- Rows
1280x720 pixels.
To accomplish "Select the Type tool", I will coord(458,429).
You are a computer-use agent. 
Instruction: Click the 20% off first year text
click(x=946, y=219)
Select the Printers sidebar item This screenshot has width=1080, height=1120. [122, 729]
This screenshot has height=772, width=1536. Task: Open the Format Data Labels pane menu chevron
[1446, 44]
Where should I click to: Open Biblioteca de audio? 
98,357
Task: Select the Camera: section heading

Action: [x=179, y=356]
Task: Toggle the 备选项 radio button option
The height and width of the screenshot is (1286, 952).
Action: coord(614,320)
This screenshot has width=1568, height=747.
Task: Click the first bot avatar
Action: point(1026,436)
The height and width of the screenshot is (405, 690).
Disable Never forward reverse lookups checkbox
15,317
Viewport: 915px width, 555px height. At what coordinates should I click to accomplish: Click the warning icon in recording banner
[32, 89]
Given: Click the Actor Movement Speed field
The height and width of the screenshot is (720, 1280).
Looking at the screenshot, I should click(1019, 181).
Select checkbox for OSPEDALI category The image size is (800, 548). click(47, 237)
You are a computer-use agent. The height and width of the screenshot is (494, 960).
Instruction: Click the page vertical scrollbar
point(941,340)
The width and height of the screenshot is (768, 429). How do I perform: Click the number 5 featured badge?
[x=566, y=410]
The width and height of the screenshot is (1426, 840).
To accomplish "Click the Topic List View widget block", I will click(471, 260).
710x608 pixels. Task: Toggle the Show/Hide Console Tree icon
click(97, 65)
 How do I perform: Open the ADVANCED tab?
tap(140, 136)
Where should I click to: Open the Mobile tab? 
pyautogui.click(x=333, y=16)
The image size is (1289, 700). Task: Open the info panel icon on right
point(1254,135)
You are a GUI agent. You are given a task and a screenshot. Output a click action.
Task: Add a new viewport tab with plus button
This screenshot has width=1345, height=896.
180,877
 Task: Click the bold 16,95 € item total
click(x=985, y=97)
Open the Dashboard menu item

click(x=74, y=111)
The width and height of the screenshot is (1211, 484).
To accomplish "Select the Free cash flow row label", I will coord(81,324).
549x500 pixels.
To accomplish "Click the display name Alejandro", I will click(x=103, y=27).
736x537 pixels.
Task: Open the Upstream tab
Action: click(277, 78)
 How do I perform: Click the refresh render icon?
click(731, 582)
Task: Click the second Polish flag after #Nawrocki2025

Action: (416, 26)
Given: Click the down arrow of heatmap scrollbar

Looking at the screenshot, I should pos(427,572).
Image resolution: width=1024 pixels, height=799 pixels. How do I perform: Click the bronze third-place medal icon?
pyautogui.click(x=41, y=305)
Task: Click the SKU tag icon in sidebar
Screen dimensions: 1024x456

- Exercise
Write out everything from the line containing "The width and height of the screenshot is (1211, 484)." down to the line containing "Looking at the screenshot, I should pos(427,572).", substituting "chart" for "heatmap" and leaving the rest unchanged.

- Task result
The width and height of the screenshot is (1211, 484).
To accomplish "Select the Free cash flow row label", I will coord(81,324).
549x500 pixels.
To accomplish "Click the display name Alejandro", I will click(x=103, y=27).
736x537 pixels.
Task: Open the Upstream tab
Action: click(277, 78)
 How do I perform: Click the refresh render icon?
click(731, 582)
Task: Click the second Polish flag after #Nawrocki2025

Action: (416, 26)
Given: Click the down arrow of chart scrollbar

Looking at the screenshot, I should pos(427,572).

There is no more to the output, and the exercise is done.